Wednesday, April 23, 2008

Pericope adulterae

Over at CT there is an article on the Pericope adulterae: Is 'Let Him Who Is Without Sin Cast the First Stone' Biblical? by Sarah Eekhoff Zylstra. It includes this quote:

"Such judgments [about the inauthenticity of the pericope] raise questions about what words like canonicity and inspiration mean for evangelicals. If we reserve the word inspired for the text in the earliest manuscripts, yet accept that other material (such as the pericope adulterae) should be included in our biblical canon, are we implying that select biblical passages may be canonical yet not inspired? If so, what should we do with this distinction?"

My questions are:

1. Would you preach this text? Me, personally, no! But it is a charming story about forgiveness and grace and I can refer to it on those terms.

2. How do you explain this to Christians without undermining their confidence in the Scripture? Some Christians have a view of Scripture that is totally ignorant of the area of textual criticism and they get squirmy with the questions it raises (this is why there are Textus Receptus-folk and KJV-only fruit cakes in the first place). In other words, they accept the authority of the text but have never wrestled with the phenomenon of the text. This is why pastors should run an adult Sunday school study on textual criticism.

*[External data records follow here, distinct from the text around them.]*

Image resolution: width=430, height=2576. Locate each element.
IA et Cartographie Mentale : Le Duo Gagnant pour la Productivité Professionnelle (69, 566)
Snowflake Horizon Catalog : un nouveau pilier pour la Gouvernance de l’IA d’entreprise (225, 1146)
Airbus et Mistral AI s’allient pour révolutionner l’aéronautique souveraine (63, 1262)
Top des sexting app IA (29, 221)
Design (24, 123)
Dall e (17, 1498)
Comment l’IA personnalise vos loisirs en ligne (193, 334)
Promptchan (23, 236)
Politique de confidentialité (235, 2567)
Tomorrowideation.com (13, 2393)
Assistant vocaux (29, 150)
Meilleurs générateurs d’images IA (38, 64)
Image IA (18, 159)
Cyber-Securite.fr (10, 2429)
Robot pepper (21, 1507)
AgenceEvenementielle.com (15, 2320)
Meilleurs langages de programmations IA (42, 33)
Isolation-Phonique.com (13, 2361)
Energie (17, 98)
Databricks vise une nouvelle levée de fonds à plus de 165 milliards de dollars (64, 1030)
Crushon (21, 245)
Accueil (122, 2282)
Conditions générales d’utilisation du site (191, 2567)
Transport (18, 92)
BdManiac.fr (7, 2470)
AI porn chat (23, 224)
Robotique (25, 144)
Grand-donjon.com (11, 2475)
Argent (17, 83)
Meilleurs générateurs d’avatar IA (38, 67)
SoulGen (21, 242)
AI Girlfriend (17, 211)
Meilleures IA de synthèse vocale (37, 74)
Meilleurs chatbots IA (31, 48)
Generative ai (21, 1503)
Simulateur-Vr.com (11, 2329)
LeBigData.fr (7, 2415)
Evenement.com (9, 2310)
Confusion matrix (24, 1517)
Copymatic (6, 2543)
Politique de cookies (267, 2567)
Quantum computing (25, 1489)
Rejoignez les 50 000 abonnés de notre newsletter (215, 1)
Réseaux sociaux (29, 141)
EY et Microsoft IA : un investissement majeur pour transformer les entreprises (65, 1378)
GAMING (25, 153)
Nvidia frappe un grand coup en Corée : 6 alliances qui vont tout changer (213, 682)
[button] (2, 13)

I have to say that some time ago I read a comment at the Christianity Today news site where one unfortunate chappy claimed that "using an Alexandrian text will lead to an Alexandria spirituality, read your King James Bible!". In making an educated guess of this chappy's position I would love to ask, "Does using a text reconstructed by a Catholic humanist professor lead to a Catholic spirituality?" (immense apologies to my Catholic friends!).

7 comments:

Ken Schenck said...

I always found it deeply ironic that Erasmus was a Catholic humanist who was one of Luther's principal sparring partners, that the 1611 King James included the Apocrypha, and--at least as rumor has it--King James preferred the young men at court to women... somehow all these things seem somewhat discordant with the usual MO of a King James only person.

Tim Ricchuiti said...

Dan Wallace actually addressed that very question at the recent Greer-Heard Forum. He said the best way to go about it was to prepare a congregation for those types of issues (text-critical in this case) ahead of time, so that when a pastor gets to John 7:52 it's little more than a comment to move onto 8:12. I would tend to agree: I think it's a bad idea to start separating "biblicity" and canonicity in the pulpit.

Wayne said...

What would be some helpful resources for a pastor to use in order to put a class on 'textual criticism' together? I would love to put a class together, but I'm not sure where I would start.

greg said...

I think going through F.F. Bruce's The New Testament Documents: Are They Reliable?, and having group discussions would be a great way to introduce the topic. He's definitely a scholar in this area, but that book isn't too "scholarly."

Joel Willitts said...

Shouldn't our view of inspiration apply to the church's preservation of the text as well as its composition? If the church has handed down to us the story should we now decide that it is not inspired Scripture because it is not in the earliest MSS?

Wieland Willker said...

Just a few days ago I posted this on the textualcriticism list:

http://groups.yahoo.com/group/textualcriticism/message/3662

Jim Swindle said...

The passage is completely in harmony with the Jesus whom we know from all of the rest of the New Testament. Whether or not it was in the very earliest manuscript, its very broad acceptance from early days to now leads me to think that it's both apostolic and canonical. After all, it's quite possible for something to be apostolic without being in the same original. I suspect that it was added to John, and added precisely because it was apostolic.